◆ **Directive**
Copy out the listing word for word, from its first line through the line that contains "Looking at the screenshot, I should coord(231,800).", with that line included.

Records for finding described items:
┌──
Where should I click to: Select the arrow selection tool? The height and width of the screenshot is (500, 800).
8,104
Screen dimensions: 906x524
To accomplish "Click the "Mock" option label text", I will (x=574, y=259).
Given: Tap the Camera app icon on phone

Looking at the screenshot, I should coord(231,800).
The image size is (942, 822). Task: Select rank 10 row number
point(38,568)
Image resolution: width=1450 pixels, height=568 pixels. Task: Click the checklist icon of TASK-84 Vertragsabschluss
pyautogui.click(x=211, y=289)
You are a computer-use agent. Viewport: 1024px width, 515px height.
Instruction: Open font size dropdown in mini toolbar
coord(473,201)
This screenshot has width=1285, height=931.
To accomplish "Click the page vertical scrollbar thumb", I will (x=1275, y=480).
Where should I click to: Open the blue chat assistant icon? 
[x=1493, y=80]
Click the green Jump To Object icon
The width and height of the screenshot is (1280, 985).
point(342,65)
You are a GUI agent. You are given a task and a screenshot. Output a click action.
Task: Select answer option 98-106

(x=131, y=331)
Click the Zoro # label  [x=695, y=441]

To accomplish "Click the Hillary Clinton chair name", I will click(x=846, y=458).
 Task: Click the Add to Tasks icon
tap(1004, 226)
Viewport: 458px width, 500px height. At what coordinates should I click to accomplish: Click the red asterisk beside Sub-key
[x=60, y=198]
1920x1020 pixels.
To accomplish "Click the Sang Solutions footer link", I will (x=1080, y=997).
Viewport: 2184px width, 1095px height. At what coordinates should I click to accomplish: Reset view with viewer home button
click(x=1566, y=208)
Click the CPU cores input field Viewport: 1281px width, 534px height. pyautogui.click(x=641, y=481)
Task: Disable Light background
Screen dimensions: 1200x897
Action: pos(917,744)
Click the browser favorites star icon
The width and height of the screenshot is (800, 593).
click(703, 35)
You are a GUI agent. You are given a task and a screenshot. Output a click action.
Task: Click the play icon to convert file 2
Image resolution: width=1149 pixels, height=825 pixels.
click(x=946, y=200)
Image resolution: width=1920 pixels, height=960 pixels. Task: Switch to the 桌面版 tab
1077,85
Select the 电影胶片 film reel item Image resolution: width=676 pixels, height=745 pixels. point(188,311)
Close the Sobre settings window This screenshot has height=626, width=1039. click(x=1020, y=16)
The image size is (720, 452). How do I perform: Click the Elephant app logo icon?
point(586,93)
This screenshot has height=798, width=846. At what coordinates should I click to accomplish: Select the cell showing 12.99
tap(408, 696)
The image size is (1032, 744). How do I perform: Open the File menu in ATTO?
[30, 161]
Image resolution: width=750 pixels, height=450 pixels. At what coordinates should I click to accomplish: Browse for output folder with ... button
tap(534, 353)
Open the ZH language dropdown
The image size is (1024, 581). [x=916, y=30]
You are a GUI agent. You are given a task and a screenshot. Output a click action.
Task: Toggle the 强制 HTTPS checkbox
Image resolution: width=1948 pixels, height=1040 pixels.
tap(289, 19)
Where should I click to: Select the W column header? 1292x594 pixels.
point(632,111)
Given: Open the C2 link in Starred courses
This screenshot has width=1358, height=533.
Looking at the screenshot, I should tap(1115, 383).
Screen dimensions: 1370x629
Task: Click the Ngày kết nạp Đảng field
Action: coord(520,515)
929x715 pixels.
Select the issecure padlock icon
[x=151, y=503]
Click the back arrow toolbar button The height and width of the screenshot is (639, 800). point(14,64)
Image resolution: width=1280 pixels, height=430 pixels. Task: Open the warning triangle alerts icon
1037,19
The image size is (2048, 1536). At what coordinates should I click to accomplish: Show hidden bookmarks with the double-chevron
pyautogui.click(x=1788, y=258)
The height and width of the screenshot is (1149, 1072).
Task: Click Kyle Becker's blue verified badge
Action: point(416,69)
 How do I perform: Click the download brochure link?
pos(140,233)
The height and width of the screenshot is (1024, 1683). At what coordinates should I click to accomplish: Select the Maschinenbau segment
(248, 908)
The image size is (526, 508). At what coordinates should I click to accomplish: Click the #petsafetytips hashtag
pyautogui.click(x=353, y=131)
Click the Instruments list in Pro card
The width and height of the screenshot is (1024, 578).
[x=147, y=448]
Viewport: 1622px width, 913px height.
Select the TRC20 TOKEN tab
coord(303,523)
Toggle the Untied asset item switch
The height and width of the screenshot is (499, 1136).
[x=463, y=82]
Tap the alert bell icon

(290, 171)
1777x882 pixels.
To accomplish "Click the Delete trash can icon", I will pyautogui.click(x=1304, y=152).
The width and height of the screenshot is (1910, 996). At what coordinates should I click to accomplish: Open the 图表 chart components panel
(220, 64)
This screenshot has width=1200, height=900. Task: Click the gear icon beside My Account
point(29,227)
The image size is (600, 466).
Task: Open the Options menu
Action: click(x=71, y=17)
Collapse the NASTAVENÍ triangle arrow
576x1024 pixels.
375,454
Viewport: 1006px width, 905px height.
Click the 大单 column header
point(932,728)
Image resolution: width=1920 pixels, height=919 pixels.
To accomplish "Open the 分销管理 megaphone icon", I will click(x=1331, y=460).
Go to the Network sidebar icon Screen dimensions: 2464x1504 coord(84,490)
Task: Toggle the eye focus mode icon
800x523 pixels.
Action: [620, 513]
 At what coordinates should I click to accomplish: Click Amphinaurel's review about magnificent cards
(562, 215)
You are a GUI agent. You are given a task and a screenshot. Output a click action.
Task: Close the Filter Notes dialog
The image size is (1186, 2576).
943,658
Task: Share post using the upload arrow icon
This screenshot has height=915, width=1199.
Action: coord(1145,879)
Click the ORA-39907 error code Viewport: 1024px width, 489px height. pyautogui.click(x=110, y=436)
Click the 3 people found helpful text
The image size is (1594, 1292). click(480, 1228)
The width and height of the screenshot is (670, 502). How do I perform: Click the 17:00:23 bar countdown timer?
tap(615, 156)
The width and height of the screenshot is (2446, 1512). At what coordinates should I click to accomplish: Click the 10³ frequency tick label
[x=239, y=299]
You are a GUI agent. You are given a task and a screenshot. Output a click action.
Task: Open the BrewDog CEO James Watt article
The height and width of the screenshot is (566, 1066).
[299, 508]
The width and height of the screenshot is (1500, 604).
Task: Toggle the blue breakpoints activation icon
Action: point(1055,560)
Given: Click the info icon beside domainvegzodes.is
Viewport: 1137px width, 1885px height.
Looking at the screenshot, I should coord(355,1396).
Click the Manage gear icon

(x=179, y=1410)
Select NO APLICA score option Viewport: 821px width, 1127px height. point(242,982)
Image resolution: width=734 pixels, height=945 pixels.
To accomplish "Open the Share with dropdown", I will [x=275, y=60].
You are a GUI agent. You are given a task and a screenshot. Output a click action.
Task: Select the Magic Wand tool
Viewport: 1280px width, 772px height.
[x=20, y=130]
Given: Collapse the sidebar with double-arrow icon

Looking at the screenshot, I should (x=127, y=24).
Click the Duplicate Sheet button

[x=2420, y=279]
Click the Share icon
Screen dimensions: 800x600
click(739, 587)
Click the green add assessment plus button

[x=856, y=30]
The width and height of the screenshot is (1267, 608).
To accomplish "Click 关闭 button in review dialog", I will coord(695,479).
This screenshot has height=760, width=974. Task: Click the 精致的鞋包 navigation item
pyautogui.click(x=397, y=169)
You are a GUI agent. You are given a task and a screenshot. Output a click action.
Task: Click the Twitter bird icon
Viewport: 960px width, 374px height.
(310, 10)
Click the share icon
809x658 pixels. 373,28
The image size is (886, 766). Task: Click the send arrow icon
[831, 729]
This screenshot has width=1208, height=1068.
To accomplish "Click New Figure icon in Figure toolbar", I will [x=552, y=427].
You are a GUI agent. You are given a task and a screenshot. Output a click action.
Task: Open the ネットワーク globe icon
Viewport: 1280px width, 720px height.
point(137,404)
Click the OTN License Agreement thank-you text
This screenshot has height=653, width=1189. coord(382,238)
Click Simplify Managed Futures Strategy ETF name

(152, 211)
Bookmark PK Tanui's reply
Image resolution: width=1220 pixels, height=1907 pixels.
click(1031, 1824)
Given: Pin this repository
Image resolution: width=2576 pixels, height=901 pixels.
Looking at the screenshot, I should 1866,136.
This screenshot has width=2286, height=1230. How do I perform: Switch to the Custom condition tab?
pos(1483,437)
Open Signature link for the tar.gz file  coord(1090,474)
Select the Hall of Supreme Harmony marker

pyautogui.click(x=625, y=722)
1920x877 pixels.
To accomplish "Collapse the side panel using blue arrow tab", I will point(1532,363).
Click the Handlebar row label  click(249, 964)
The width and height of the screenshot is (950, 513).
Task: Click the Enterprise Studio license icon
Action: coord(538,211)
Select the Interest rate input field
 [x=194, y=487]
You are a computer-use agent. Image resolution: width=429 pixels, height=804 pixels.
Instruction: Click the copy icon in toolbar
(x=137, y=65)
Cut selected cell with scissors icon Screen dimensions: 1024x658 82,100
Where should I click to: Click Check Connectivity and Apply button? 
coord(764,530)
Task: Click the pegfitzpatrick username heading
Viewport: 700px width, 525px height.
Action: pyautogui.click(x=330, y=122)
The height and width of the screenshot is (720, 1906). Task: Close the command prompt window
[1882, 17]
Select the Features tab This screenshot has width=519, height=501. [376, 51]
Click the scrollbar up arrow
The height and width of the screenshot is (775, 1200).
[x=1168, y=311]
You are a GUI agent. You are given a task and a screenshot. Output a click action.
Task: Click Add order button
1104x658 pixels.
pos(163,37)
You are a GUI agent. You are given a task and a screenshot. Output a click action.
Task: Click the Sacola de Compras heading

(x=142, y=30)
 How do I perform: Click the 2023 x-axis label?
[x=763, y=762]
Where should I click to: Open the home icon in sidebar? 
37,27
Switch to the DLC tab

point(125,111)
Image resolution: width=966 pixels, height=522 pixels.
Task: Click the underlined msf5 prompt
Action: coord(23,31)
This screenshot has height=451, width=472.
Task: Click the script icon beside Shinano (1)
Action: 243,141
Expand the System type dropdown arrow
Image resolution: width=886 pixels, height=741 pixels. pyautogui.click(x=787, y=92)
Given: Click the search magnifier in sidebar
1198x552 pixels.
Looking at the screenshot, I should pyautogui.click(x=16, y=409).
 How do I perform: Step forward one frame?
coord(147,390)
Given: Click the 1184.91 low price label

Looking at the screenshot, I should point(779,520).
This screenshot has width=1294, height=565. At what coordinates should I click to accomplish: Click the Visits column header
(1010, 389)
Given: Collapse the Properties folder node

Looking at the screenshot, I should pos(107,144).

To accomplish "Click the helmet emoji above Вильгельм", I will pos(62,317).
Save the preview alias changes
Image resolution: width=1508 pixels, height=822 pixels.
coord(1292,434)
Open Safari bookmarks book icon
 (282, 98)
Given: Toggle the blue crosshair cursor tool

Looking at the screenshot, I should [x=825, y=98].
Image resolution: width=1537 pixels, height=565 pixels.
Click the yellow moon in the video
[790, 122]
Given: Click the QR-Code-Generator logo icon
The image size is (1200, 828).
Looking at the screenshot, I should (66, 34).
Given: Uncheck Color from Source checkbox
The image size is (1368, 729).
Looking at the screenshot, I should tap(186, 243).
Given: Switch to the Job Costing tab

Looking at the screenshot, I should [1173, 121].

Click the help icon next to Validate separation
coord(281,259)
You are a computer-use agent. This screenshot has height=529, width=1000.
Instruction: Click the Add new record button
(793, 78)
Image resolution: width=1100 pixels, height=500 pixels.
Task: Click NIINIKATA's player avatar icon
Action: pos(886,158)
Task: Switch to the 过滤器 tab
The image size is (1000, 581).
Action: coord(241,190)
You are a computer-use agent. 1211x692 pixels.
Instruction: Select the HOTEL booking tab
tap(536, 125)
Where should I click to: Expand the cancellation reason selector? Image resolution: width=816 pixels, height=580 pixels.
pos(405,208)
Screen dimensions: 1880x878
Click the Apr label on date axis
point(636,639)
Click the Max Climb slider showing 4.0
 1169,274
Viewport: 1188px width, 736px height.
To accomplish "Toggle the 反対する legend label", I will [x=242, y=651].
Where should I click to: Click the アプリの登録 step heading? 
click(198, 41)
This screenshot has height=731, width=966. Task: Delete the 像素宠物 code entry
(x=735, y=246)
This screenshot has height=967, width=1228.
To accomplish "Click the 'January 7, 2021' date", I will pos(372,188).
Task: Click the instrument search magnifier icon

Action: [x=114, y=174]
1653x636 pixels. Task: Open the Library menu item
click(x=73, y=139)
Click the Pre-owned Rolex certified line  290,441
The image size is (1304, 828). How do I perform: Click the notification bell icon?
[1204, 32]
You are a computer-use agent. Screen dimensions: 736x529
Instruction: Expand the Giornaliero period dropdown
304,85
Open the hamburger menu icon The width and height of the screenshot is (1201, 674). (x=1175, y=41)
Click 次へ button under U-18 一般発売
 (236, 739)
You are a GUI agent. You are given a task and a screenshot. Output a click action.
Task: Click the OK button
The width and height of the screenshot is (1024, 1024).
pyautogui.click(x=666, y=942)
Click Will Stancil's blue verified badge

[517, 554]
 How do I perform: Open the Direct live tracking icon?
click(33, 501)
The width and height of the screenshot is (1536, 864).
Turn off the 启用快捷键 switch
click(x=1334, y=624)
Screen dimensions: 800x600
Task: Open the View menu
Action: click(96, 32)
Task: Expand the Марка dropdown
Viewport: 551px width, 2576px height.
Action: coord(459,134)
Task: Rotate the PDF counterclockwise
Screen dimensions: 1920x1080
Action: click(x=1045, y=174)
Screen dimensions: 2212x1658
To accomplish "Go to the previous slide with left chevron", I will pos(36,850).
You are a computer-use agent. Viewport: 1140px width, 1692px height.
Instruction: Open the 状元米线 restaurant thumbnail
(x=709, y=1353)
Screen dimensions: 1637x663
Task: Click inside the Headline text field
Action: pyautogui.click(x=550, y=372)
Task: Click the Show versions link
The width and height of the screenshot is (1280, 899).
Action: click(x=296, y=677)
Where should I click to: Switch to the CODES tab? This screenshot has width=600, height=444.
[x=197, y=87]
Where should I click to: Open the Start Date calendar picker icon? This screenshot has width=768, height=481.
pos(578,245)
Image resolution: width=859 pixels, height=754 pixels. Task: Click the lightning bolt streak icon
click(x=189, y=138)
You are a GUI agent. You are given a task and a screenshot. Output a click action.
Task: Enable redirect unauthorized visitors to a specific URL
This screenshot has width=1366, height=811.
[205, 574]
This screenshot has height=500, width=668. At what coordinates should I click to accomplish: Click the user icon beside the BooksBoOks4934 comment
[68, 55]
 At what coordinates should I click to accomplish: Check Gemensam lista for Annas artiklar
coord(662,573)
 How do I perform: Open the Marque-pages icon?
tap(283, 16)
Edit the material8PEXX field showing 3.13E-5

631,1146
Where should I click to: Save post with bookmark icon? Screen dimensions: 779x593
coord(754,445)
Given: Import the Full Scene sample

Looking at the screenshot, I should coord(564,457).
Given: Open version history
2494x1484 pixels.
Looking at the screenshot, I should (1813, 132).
└──
◆ **Completed task**
Where should I click to: Select the arrow selection tool? The height and width of the screenshot is (500, 800).
8,104
Screen dimensions: 906x524
To accomplish "Click the "Mock" option label text", I will (x=574, y=259).
Given: Tap the Camera app icon on phone

Looking at the screenshot, I should coord(231,800).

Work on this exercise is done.